Not knowing a lot about the specific chemistry involved but understanding that CO2 reaction kinetics has much to do with the availability of reactants, I can imagine the number might swing all over the map, particular as a function of altitude. CO2 at higher altitudes would have fewer reactants to interact with.

So what happens if we have a dispersed rate for the CO2 reaction?

Say the CO2 mean reaction rate is R=0.1/year (or a 10 year half-life). Since we only know this as a mean, the standard deviation is also 0.1. Placing this in practical mathematical terms, and according to the Maximum Entropy Principle, the probability density function for a dispersed rate r is:
p(r) = (1/R) * exp(-r/R)
One can't really argue about this assumption, as it works as a totally unbiased estimator, given that we only know the global mean reaction rate.

So what does the tail of reaction kinetics look like for this dispersed range of half-lifes?

Assuming the individual half-life kinetics act as exponential declines then the dispersed calculation derives as follows
P(t) = integral of p(r)*exp(-rt) over all r
This expression when integrated gives the following simple expression:
P(t) = 1/(1+Rt)
which definitely gives a fat-tail as the following figure shows (note the scale in 100's of years). I can also invoke a more general argument in terms of a mass-action law and drift of materials; this worked well for oil reservoir sizing. Either way, we get the same characteristic entroplet shape.

Figure 1: Drift (constant rate) Entropic Dispersion

For the plot above, at 500 years, for R=0.1, about 2% of the original CO2 remains. In comparison for a non-dispersed rate, the amount remaining would drop to exp(-50) or ~2*10-20 % !

Now say that R holds at closer to a dispersed mean of 0.01, or a nominal 100 year half-life. Then, the amount left at 500 years sits at 1/(1+0.01*500) = 1/6 ~ 17%.

In comparison, the exponential would drop to exp(-500/100) = 0.0067 ~ 0.7%

Also, 0.7% of the rates will generate a half-life of 20 years or shorter. These particular rates quoted could conceivably result from those volumes of the atmosphere close to the ocean.

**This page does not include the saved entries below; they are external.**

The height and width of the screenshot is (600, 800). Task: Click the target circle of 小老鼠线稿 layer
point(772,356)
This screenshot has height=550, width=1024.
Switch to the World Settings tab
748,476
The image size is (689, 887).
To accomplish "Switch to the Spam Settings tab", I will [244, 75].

Now it gets interesting ...

Climatologists refer to the impulse response of the atmosphere to a sudden injection of carbon as a key indicator of climate stability. Having this kind of response data allows one to infer the steady state distribution. The IPCC used this information in their 2007 report.
Current Greenhouse Gas Concentrations
The atmospheric lifetime is used to characterize the decay of an instanenous pulse input to the atmosphere, and can be likened to the time it takes that pulse input to decay to 0.368 (l/e) of its original value. The analogy would be strictly correct if every gas decayed according to a simple expotential curve, which is seldom the case.
For CO2 the specification of an atmospheric lifetime is complicated by the numerous removal processes involved, which necessitate complex modeling of the decay curve. Because the decay curve depends on the model used and the assumptions incorporated therein, it is difficult to specify an exact atmospheric lifetime for CO2. Accepted values range around 100 years. Amounts of an instantaneous injection of CO2 remaining after 20, 100, and 500 years, used in the calculation of the GWPs in IPCC (2007), may be calculated from the formula given in footnote a on page 213 of that document. The above-described processes are all accounted for in the derivation of the atmospheric lifetimes in the above table, taken from IPCC (2007).

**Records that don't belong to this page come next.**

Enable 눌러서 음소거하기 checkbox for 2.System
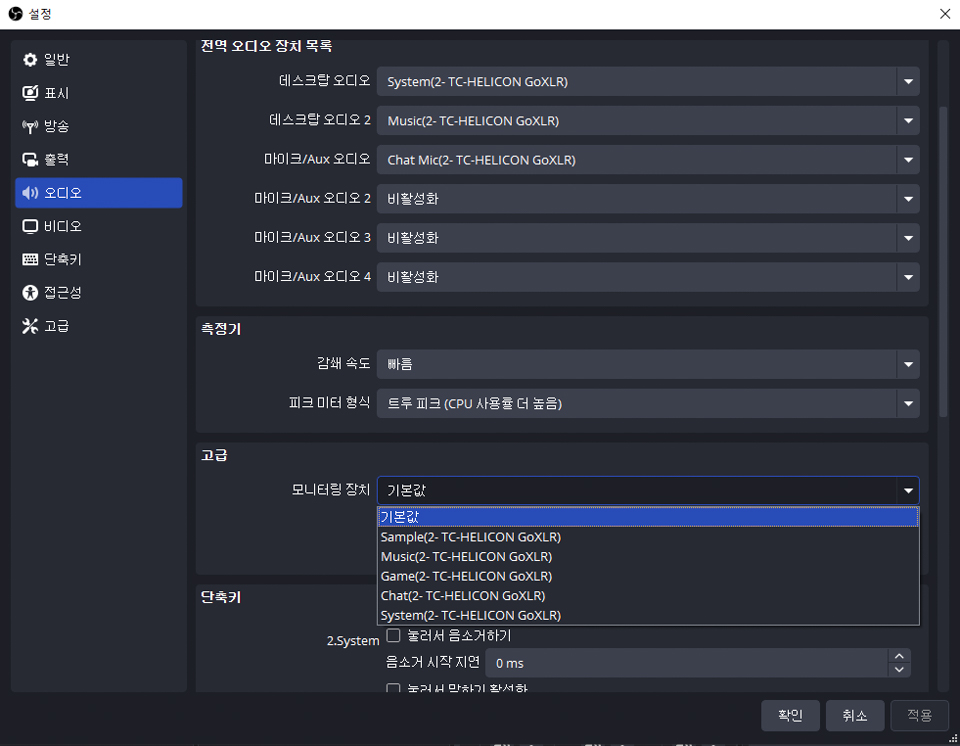The image size is (960, 746). pos(393,635)
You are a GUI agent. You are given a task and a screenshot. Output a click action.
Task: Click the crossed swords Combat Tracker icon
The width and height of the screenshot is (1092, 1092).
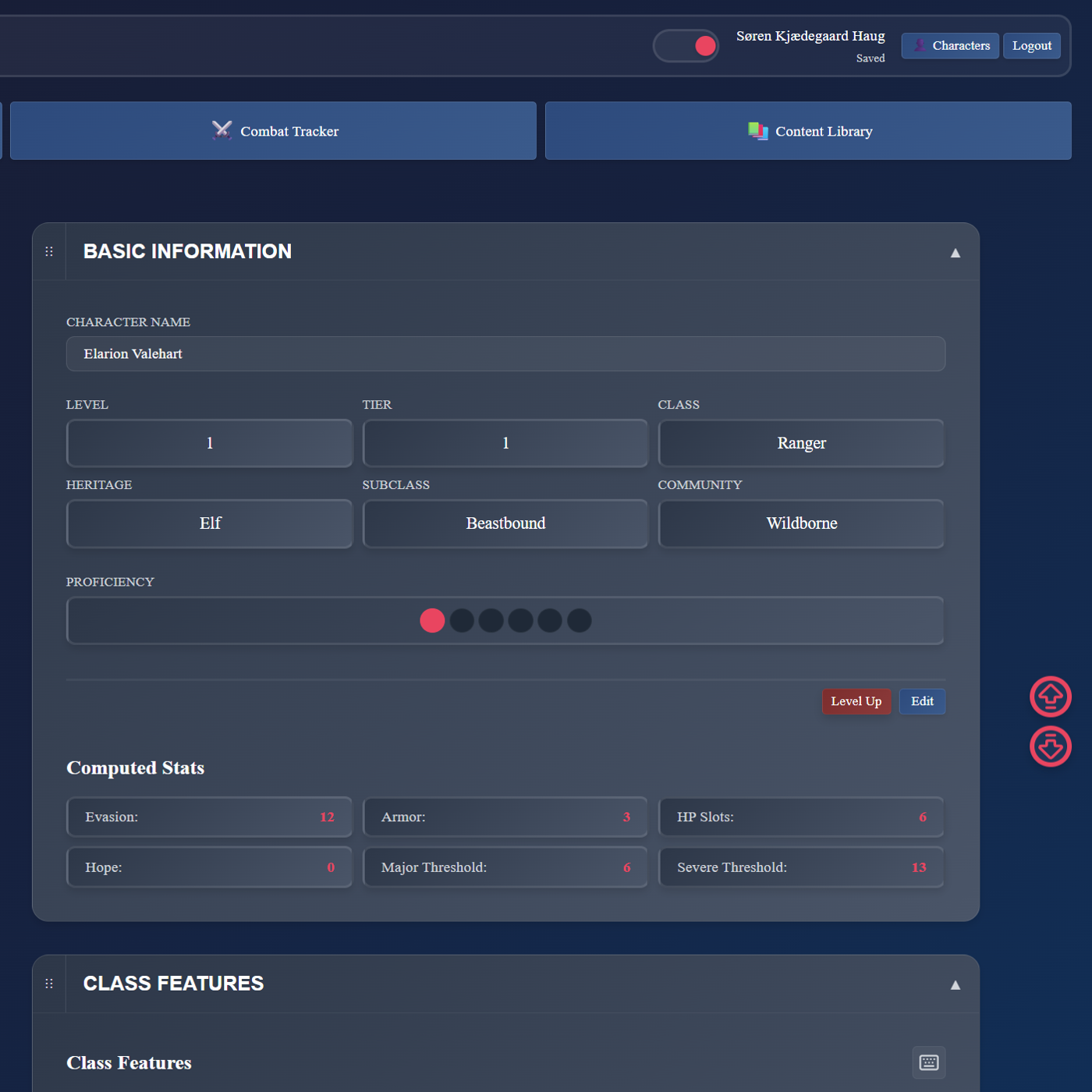[x=222, y=130]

Click on the following captured screenshot for the explanation of the footnote.

The following graph shows impulse responses from several sets of parameters using the referenced Bern IPCC model (found in Parameters for tuning a simple carbon cycle model). What I find bizarre about this result is that it shows an asymptotic trend to a constant baseline, and the model parameters reflect this. For a system at equilibrium, the impulse response decay should go to zero. I believe that it physically does, but that this model completely misses the fact that it eventually should decay completely. In any case, the tail shows huge amount of "fatness", easily stretching beyond 100 years, and something else must explain this fact.

Figure 2: IPCC Model for Impulse Response

If you think of what happens in the atmosphere, the migration of CO2 from low-reaction rate regions to high-reaction rate regions can only occur via the process of diffusion. We can write a simple relationship for Fick's Law diffusion as follows:
dG(t)/dt = D (C(0)-C(x))/G(t)
This states that the growth rate dG(t)/dt remains proportional to the gradient in concentration it faces. As a volume gets swept clean of reactants, G(t) gets larger and it takes progressively longer for the material to "diffuse" to the side where it can react. This basically describes oxide growth as well.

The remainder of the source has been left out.